Perasaan benci ini tidak muncul tiba-tiba. Bukan tanpa sebab.
Melihat perempuan yang diselingkuhi setelah empat tahun menjalin hubungan. Mendengar laki-laki yang dengan bangga menyombongkan selera dan merasa dunia harus menyesuaikan diri dengannya. Melihat laki-laki yang merasa pantas memegang kendali atas harga diri perempuan, padahal ia tidak pernah benar-benar tahu cara mencintai dengan sehat.
Laki-laki patriarkis seperti ini adalah sampah.
Mental patriarki membuat mereka merasa unggul hanya karena lahir dengan jenis kelamin tertentu. Seakan-akan dunia diciptakan untuk menyembah mereka.
Padahal kenyataannya: mereka hanya membawa luka.
Sudah terlalu sering perempuan dipaksa menjadi pihak yang mengerti, memaafkan, dan menunggu. Sudah terlalu banyak luka yang dibungkam, hanya agar hubungan terlihat baik-baik saja.
Laki-laki itu beban.
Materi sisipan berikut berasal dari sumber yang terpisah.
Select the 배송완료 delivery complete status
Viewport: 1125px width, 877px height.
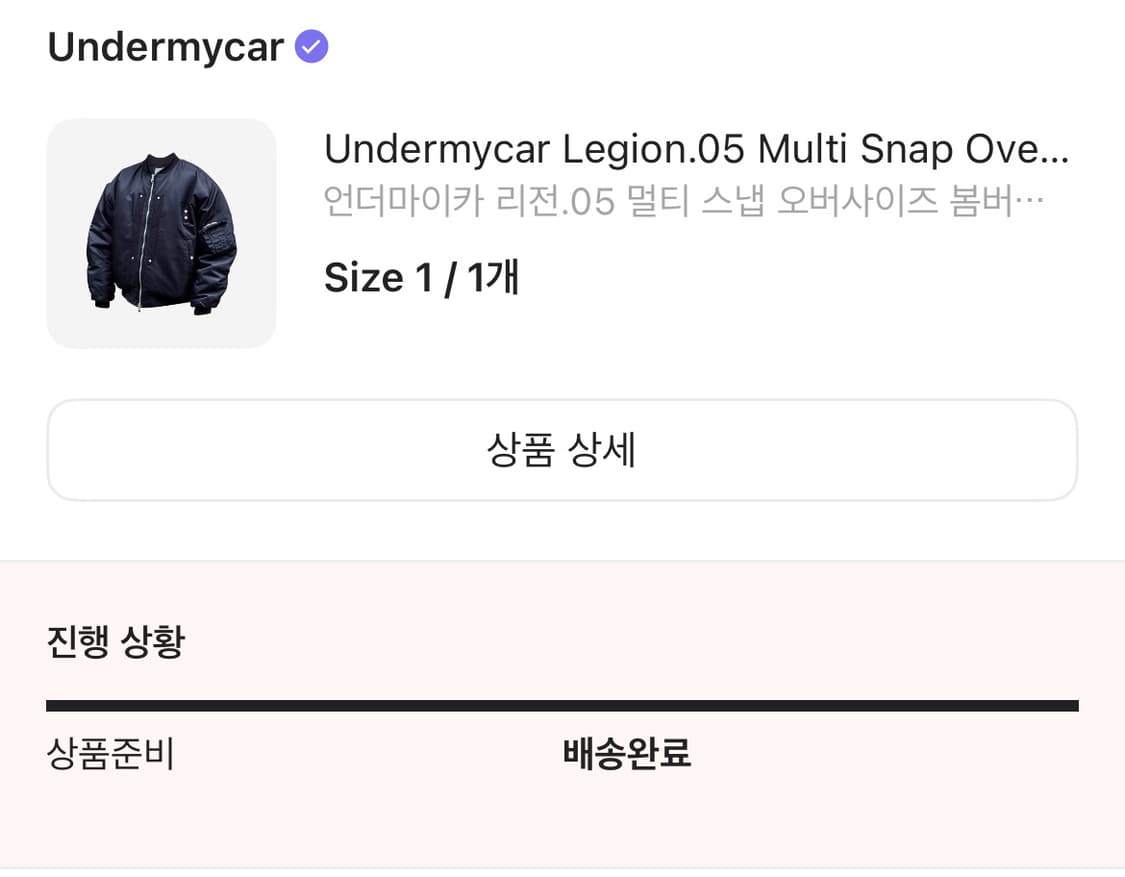pos(627,755)
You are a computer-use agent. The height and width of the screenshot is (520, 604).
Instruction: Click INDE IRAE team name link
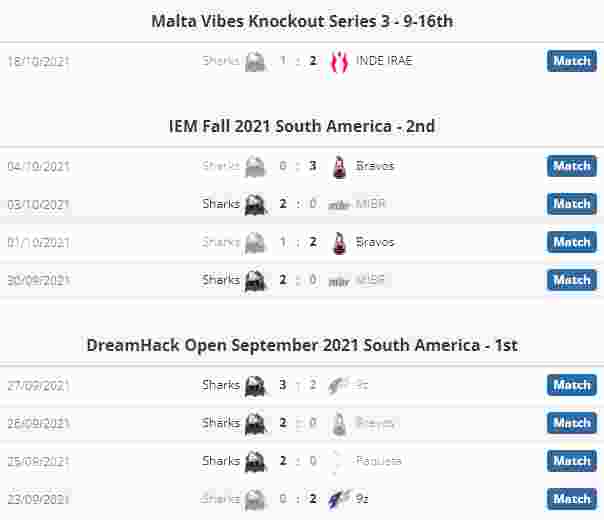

Titik.
Beban pikiran, beban perasaan, beban emosional, beban yang tidak diminta tapi dipaksakan untuk dipikul.
Sampai kapan pun, selama mereka tidak mau berubah, tidak ada alasan untuk memberi mereka tempat.
Catatan Kecil untuk Perempuan:
Jika tulisan ini menyindir, berarti kamu salah satu penyebabnya.